== RECORDS TO PROCESS ==

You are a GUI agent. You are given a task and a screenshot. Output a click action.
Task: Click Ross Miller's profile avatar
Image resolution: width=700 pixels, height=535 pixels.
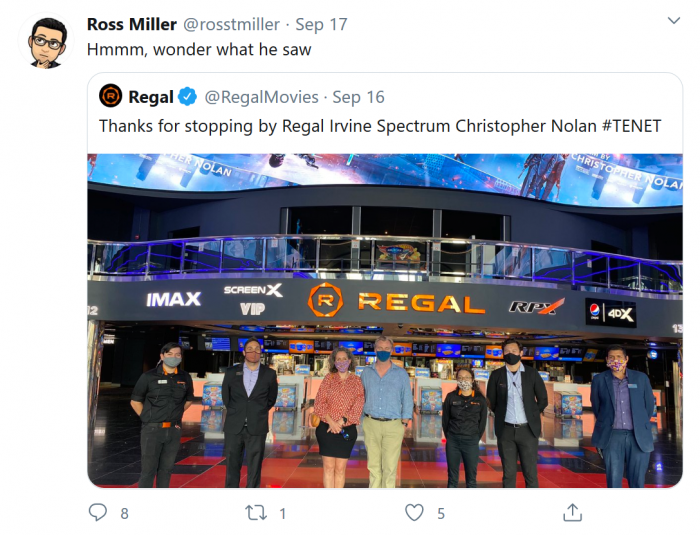click(45, 42)
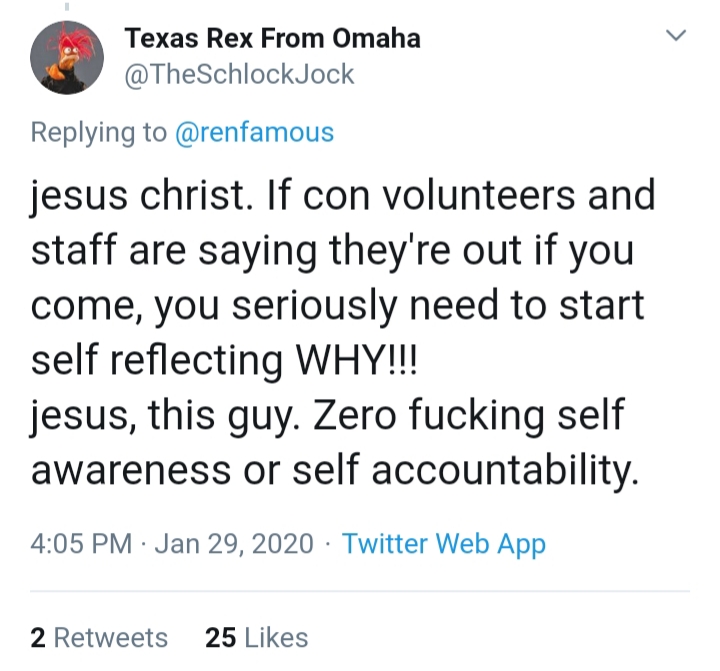View the 2 Retweets list
Image resolution: width=720 pixels, height=671 pixels.
coord(99,638)
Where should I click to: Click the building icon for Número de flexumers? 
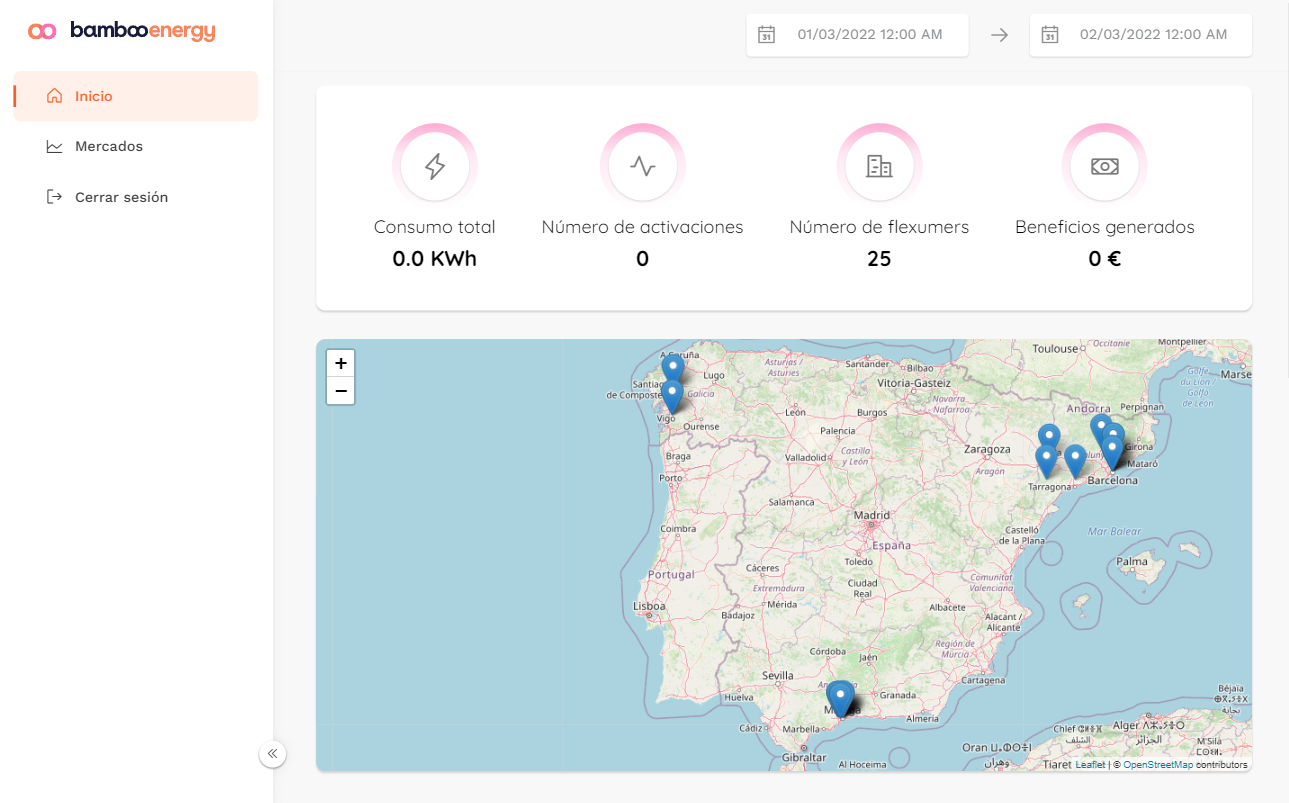879,166
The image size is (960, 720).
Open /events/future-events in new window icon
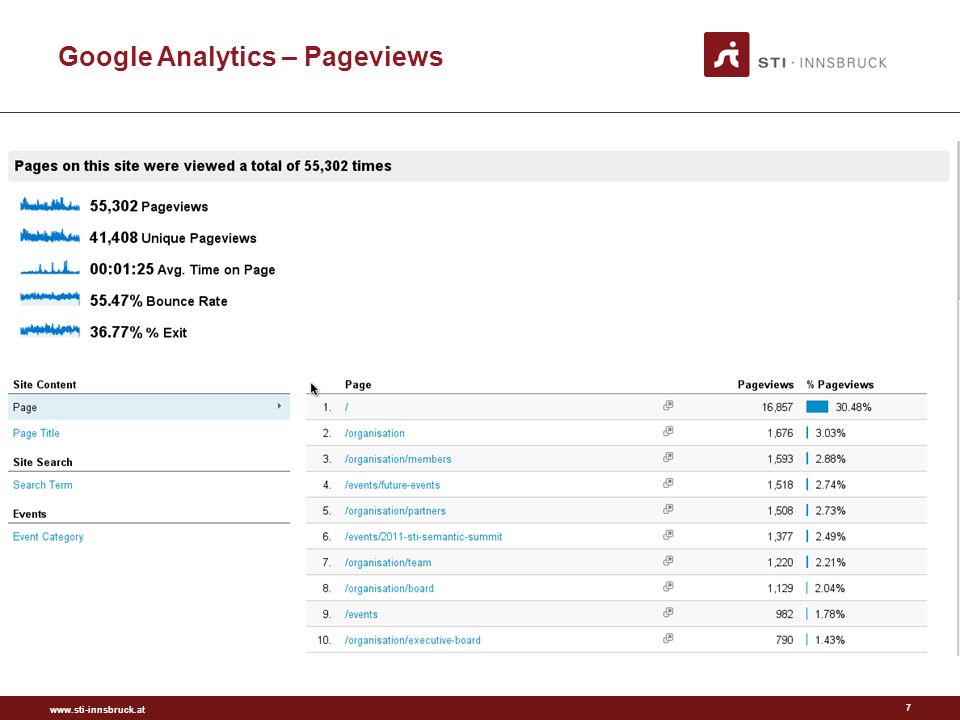pyautogui.click(x=668, y=483)
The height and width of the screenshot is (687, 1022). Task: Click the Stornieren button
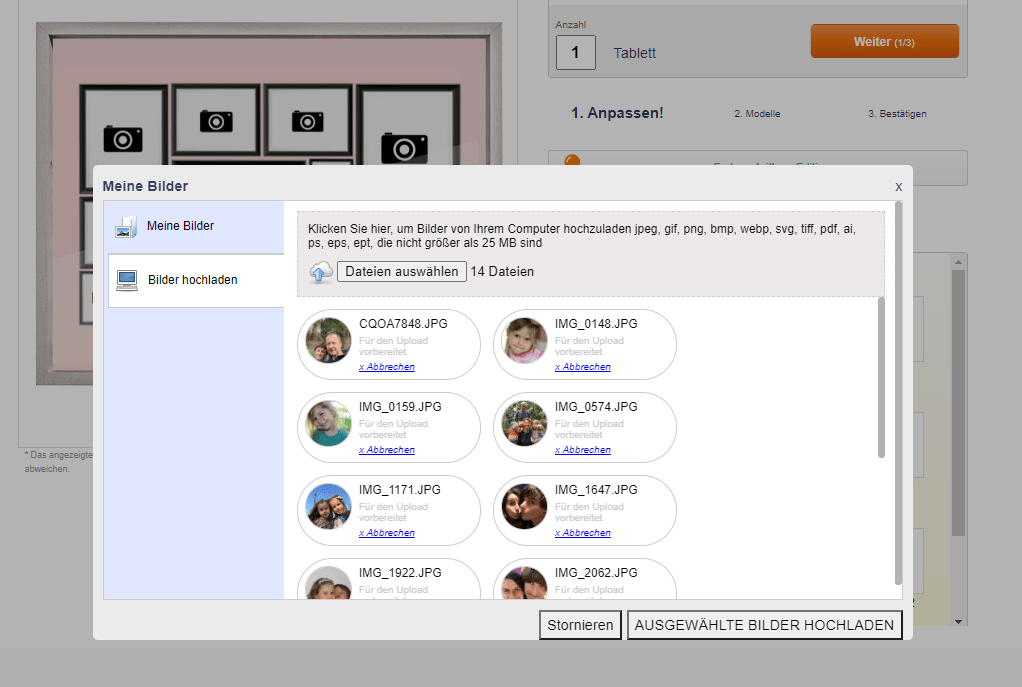(580, 626)
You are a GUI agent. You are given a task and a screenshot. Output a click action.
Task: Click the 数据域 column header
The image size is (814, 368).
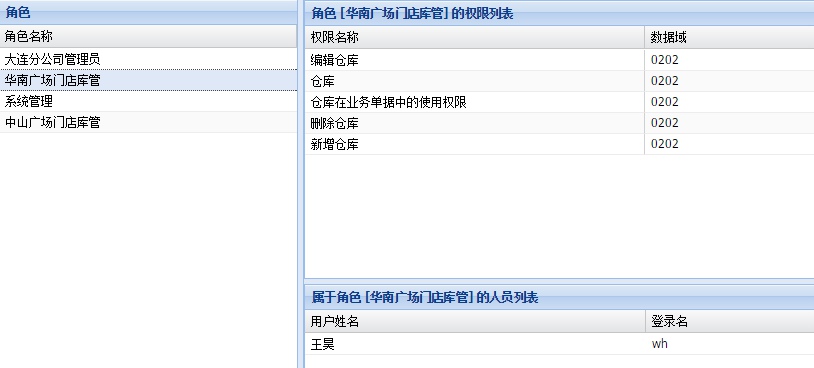[x=729, y=37]
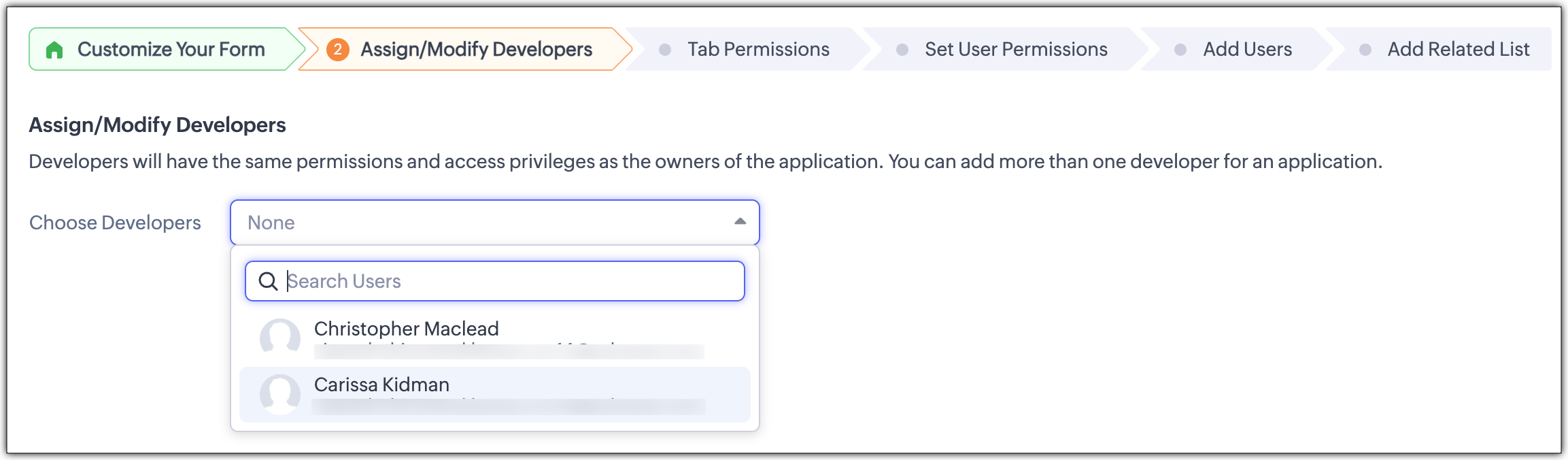Select the Assign/Modify Developers step

(x=476, y=50)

===

> [ACTIVITY]: Retype only the lines from the one with "Task: Click the 数据域 column header" through the final line of the entries, please, and keep the pictures out.

> [SOLUTION TO THIS TASK]:
Task: Click the 数据域 column header
The image size is (814, 368).
[x=729, y=37]
Select the Assign/Modify Developers step

(x=476, y=50)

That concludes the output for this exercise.